Beats headphones have never been known for their fantastic noise cancellation. The Beats Studio 3, released two years ago, made some steps in offering legit noise cancellation, but produced too much of a hiss and didn’t block out enough noise. There is still a hiss in the Solo Pro cans, but it’s less quiet. What’s important is that the noise cancellation is excellent — it’s right on par with the AirPods Pro. It lags a little behind the Bose NC 7oo headphones, but those also cost $100 more.
The noise cancellation on these Beats headphones has made the Solo Pro cans my go-to sleeping headphones. At first try, they felt annoying. But I barely noticed they were on through the night.
This is more proof that Apple engineers are fully involved in Beats products now. Transparency Mode allows outside noises to come through as if you don’t have the headphones on. On most products, Transparency Mode sounds tinny and unnatural. However, this isn’t the case with the Solo Pro cans, which sound exactly the same in Transparency Mode as the AirPod Pros sound.
Beats has always had a controversial soundstage with a huge emphasis on bass. This has changed over the years, and now, the Beats have more of a “V” shaped sound spectrum. The bass is prevalent, but so is the treble. The Pros are good for listening to a variety of music styles.
I’ve tested the headphones with Dr. Dre, Madonna, Phil Collins, The Beatles, and even Donna Summer, and the music listening experience passes with flying colors. My only issue is that the mids are recessed a little too much, but it’s not a deal killer.
If call quality is the most important thing about your headphones, you are better off with the Bose NC 700. However, the Beats Solo Pro call quality is certainly above average when you position the headset in the right place. When the pads settled slightly above my ear to the rear, the phone quality was dismal. However, just an inch of movement to the lower center made things sound a lot better.

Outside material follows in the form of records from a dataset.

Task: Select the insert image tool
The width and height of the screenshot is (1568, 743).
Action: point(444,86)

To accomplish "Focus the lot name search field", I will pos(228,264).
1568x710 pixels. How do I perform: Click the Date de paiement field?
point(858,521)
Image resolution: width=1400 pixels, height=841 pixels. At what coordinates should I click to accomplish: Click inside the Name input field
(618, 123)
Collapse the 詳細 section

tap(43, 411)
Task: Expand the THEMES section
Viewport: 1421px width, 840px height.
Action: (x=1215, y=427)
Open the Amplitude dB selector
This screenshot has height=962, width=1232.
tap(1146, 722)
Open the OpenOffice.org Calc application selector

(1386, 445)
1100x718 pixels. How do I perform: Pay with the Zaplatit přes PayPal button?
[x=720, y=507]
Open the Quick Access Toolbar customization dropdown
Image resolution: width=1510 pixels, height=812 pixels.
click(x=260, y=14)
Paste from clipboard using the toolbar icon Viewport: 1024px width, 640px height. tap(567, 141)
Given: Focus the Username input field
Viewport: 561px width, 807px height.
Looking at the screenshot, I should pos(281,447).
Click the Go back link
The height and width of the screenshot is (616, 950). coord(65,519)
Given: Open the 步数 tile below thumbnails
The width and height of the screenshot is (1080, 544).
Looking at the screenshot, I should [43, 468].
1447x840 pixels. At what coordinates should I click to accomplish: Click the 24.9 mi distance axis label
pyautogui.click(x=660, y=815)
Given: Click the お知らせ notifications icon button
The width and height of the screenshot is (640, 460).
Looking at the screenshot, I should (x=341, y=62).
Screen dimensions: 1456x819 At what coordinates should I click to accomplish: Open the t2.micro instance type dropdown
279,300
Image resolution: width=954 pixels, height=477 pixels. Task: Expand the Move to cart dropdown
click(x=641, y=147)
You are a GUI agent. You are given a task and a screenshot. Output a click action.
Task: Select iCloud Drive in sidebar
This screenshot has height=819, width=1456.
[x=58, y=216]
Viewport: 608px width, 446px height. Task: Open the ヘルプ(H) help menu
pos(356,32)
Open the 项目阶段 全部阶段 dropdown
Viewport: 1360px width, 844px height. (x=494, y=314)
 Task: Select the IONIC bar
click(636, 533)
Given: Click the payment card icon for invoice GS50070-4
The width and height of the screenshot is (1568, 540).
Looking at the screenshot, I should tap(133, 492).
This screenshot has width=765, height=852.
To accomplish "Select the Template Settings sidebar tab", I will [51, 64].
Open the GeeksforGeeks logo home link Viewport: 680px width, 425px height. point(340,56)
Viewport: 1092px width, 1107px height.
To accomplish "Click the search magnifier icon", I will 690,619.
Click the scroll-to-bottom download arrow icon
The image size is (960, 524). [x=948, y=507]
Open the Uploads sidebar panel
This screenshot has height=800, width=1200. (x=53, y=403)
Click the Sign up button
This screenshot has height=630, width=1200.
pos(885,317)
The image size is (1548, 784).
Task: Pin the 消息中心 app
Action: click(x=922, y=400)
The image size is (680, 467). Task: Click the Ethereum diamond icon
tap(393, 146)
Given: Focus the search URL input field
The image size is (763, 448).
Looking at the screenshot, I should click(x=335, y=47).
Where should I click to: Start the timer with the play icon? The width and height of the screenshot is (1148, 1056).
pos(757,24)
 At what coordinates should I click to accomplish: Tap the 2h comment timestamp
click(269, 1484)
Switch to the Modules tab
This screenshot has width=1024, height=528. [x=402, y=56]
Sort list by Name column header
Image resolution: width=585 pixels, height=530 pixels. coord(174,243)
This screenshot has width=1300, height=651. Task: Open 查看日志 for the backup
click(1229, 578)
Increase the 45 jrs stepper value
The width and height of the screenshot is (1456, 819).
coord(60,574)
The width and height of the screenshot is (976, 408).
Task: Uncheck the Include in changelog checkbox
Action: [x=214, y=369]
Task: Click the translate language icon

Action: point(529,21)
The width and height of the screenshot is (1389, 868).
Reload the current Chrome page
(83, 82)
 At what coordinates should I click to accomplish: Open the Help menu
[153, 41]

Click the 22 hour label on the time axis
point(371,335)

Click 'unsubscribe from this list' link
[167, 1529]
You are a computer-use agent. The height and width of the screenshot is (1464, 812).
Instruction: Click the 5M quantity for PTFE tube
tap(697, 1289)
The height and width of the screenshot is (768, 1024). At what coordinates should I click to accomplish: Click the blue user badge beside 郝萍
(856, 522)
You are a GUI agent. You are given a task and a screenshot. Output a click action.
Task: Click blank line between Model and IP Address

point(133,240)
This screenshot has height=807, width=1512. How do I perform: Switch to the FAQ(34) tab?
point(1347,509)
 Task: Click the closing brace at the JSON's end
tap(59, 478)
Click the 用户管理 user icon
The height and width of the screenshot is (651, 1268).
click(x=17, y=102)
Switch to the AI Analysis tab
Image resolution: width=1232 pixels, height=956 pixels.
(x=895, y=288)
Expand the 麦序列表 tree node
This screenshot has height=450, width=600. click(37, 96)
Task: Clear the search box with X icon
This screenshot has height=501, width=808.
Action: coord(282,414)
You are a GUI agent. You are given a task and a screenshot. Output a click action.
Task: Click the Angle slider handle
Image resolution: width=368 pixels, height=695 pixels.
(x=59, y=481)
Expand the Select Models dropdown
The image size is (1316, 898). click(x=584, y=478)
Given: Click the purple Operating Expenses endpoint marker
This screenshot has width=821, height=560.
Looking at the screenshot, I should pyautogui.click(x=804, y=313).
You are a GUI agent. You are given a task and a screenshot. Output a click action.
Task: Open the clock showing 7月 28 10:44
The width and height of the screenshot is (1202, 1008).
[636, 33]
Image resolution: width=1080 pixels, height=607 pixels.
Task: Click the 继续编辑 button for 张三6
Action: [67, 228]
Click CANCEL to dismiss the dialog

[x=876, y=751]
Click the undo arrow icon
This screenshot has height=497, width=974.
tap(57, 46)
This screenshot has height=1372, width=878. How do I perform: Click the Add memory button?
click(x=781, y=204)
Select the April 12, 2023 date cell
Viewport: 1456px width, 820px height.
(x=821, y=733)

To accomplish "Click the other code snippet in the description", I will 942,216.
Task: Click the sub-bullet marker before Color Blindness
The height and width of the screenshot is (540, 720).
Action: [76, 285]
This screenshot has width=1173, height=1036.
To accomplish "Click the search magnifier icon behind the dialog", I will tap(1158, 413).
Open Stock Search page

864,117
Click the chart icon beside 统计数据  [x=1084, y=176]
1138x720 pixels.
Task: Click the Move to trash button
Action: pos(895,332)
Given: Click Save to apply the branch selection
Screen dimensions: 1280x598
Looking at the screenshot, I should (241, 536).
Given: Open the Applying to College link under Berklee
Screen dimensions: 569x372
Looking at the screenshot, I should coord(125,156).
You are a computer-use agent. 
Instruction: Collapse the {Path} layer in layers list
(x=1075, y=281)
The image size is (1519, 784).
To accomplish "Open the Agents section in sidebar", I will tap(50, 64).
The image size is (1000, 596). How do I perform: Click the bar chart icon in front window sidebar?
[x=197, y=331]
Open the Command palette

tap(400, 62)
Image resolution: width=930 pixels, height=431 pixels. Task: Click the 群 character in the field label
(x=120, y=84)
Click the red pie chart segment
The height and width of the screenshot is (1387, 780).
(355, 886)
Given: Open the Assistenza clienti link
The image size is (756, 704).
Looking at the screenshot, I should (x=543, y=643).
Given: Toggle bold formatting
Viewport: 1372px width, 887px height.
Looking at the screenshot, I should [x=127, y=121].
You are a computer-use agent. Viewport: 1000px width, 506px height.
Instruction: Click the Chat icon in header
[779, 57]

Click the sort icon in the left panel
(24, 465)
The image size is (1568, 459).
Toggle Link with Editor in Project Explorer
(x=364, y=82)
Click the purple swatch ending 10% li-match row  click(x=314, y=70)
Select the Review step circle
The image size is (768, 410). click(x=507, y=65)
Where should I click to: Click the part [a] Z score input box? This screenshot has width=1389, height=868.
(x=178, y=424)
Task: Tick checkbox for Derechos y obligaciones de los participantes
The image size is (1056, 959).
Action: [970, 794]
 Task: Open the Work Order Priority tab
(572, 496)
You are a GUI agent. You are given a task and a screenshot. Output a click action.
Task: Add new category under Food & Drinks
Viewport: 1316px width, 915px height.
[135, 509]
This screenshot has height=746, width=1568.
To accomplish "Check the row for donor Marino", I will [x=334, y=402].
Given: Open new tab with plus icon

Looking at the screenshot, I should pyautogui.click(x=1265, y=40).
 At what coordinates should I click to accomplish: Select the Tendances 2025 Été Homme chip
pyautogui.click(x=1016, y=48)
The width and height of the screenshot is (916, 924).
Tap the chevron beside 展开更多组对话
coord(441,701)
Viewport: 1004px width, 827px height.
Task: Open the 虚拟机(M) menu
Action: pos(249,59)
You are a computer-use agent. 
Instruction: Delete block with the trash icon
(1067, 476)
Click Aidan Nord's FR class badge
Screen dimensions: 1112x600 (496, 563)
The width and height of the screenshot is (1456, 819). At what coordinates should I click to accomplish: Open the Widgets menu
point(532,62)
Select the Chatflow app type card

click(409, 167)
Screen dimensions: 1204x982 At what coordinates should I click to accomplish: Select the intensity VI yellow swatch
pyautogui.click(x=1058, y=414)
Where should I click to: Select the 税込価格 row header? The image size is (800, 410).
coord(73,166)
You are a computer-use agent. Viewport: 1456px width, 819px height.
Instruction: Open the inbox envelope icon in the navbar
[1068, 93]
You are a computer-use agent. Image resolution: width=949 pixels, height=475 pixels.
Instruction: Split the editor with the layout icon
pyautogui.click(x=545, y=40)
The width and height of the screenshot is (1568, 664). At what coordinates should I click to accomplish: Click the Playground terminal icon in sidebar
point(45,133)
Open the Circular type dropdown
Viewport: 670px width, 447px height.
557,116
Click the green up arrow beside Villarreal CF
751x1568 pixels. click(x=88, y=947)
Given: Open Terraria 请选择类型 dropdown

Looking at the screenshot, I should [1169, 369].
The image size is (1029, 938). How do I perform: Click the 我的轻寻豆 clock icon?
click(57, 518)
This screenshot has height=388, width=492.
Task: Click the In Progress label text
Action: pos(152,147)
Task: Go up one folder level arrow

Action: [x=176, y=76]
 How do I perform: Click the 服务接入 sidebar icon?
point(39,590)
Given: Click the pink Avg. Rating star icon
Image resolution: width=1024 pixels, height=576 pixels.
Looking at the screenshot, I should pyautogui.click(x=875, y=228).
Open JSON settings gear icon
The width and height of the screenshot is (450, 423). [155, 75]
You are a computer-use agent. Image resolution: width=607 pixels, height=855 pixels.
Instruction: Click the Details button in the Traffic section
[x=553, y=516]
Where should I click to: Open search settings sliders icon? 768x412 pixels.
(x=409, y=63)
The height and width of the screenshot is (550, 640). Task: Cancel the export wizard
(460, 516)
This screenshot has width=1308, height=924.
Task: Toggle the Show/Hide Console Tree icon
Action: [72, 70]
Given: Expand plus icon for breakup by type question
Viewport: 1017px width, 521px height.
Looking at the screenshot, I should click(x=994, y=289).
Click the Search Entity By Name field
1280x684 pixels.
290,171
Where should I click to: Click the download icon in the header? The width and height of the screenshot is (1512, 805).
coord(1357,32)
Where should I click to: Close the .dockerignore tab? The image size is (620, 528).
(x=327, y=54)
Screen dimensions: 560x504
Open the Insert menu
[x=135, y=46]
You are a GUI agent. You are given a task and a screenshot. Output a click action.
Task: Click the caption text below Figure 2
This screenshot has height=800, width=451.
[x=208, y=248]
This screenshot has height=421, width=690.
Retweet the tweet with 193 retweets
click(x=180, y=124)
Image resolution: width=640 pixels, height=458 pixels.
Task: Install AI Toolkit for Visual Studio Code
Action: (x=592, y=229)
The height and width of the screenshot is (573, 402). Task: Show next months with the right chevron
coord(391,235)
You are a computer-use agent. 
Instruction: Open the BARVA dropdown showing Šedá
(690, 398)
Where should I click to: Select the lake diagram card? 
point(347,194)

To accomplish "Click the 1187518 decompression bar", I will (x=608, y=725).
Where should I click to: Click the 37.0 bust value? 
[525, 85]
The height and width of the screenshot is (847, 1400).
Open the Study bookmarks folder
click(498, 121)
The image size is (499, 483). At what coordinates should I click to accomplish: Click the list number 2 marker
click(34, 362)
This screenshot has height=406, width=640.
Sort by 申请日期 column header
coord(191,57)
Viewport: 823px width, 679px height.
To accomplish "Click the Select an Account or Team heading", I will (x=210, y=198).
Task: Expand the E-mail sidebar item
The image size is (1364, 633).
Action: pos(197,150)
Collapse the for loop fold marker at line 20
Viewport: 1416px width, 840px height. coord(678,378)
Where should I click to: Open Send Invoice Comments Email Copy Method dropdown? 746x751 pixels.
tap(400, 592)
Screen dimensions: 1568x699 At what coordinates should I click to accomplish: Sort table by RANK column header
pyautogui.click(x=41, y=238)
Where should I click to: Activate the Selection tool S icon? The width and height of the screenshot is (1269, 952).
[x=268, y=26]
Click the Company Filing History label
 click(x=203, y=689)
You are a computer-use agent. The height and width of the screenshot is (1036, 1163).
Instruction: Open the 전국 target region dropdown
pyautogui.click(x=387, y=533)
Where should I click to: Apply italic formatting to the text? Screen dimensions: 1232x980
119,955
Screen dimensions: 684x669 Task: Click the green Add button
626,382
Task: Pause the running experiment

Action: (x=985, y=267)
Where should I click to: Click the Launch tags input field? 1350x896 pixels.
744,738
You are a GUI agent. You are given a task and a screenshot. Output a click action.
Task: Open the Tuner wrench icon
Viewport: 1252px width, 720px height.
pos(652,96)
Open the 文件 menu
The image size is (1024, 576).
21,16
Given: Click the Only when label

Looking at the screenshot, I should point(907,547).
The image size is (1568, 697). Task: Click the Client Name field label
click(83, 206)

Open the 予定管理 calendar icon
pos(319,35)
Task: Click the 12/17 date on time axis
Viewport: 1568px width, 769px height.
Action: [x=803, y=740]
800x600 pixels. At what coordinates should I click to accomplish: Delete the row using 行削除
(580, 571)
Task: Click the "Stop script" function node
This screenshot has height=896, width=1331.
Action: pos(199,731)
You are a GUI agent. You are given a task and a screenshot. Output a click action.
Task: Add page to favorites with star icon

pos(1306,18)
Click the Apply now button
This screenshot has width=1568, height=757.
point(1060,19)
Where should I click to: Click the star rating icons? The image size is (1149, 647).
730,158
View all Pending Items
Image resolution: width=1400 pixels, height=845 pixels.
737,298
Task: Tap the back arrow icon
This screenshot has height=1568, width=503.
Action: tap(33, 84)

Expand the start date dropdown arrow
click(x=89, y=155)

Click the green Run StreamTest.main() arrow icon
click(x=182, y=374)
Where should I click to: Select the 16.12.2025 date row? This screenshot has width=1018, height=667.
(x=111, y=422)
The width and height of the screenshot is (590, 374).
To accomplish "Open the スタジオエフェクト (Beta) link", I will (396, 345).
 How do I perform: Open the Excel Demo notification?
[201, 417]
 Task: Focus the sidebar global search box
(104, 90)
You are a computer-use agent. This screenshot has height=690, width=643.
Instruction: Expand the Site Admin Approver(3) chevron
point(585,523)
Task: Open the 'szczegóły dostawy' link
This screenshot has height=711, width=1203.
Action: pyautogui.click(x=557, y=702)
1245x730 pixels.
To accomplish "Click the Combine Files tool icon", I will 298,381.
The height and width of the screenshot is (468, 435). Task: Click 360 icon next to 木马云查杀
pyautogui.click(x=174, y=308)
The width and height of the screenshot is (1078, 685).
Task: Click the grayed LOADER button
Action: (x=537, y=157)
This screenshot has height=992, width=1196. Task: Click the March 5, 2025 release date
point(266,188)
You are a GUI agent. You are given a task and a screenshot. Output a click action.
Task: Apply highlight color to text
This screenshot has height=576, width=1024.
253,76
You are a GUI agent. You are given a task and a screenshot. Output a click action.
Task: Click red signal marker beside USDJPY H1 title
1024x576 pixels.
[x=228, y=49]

The positioning of the headphones is especially important in noisy environments, where even a half an inch can make a big difference. The Solo Pros will pick up ambient noise, but not enough to make you sound inaudible to your caller. It will help if you speak slightly louder than usual no matter where you are.
Those who have ignored Beats in the past because of their style-over-substance reputation may want to get past their prejudice, which certainly had validity just three years ago. In 2019, the Beats Solo Pro is an Apple product that has quality written inside and out.